If you need an NFS export, submit a support request and the storage team will assist in getting the export provisioned.

S3

Whole allocations of specific sub-directories of your allocation can be exposed via S3. Taiga leverage’s the Versity S3 Gateway to provide this functionality. Scale testing and hardening of the S3 bucket deployments is underway and is expected to be available for use around July 1, 2024.

To request an S3 endpoint for all (or part) of your allocation area, please submit a support request.

Allocation Access Guidelines

Access to data on Taiga is ultimately governed by normal POSIX permissions and more specifically, group membership. The following are some common scenarios:

Direct Investment

If you or your team has a direct investment on Taiga that is separate from a compute allocation, access to your area is governed by an NCSA LDAP or Campus AD group.

Your group’s principal investigator (PI), and any others they have designated, you can add people to the NCSA LDAP group via NCSA’s Identity Portal. Once you are a member of the LDAP group, you can access the data from any system that mounts Taiga, across the center, with the same path.

Principle Investigators and Tech Reps of Illinois Campus Cluster allocations can add users to their allocation groups via the “Manage Users” section of the investor portal.

HPC System Project Directory Access

Many NCSA compute environments leverage Taiga for their project space. Accessing data that is within a compute environment project area requires membership in the compute allocation (Delta, HAL, and so on). The compute allocation PI can add you to the LDAP group that grants you access to this data.

Once you are in the compute allocation LDAP group, you should be able to access the data from:

  • All NCSA compute environments you have access to via the full path.

  • The compute environment the data originates from via /projects/.

For example, the Delta /projects mount maps to the full path /taiga/nsf/delta/ and a Delta compute allocation LDAP group may look like delta_XXXX.

Radiant Allocation

The full path to Radiant allocations on Taiga is /taiga/ncsa/radiant/. These allocations are, by default, setup with group ownership of “taiga_prj_rad_bXXX” which will match your radiant allocation ID. Permissions on this area are enforced to 770 at the top level to ensure data privacy.

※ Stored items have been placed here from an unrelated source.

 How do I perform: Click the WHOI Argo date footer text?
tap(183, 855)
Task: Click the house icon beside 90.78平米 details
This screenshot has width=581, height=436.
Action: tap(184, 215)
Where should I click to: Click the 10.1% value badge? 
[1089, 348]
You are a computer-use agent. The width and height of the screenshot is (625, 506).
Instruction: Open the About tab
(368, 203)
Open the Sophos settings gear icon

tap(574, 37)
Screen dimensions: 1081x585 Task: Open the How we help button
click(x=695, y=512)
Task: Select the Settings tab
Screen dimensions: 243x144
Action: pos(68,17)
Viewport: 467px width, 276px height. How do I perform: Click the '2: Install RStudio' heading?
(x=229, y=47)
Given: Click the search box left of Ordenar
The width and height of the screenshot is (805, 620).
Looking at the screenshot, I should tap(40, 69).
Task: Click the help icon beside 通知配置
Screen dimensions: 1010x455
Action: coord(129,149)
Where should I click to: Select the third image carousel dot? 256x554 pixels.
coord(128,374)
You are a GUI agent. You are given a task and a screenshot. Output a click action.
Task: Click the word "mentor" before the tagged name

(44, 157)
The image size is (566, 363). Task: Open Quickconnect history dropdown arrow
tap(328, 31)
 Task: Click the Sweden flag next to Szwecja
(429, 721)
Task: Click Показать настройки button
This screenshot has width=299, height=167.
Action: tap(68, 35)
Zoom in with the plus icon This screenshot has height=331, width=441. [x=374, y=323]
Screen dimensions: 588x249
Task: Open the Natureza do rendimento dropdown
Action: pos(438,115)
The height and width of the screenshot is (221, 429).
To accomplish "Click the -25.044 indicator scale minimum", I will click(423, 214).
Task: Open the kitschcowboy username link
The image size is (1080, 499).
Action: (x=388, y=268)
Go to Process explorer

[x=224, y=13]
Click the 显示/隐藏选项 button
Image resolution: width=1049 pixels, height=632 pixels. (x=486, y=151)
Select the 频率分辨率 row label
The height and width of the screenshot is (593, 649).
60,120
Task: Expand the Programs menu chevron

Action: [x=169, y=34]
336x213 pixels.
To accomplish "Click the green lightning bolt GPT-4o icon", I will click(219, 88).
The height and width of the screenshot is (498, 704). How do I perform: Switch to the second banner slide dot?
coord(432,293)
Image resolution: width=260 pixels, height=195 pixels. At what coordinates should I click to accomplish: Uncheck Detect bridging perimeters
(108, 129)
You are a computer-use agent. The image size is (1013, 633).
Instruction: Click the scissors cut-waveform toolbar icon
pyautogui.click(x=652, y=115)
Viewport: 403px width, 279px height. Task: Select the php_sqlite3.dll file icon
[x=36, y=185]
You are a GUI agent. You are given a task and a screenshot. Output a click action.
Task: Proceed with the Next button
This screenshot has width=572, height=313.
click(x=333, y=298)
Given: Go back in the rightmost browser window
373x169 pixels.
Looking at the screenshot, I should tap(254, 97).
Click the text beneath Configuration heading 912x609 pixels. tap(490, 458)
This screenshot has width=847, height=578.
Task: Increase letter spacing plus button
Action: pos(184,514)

If you need access to this data outside of Radiant, submit a support request so we can add PIs as maintainers of the “taiga_prj_rad_bXXX group.

It is recommended that you leverage NCSA LDAP within your Radiant VMs to allign data permissions with users proper UIDs and GIDs whenever possible.

Virtual Machines for Data Services

Some groups may want/need to have virtual machines (VMs) that can directly access their data on Taiga for things like:

  • Data serving

  • Data portals

  • Light data analysis/indexing

For these use cases, groups should get an appropriately sized Radiant allocation to operate these services. Radiant is a separate service but is a scalable way to give groups access to VM infrastructure that can access their data.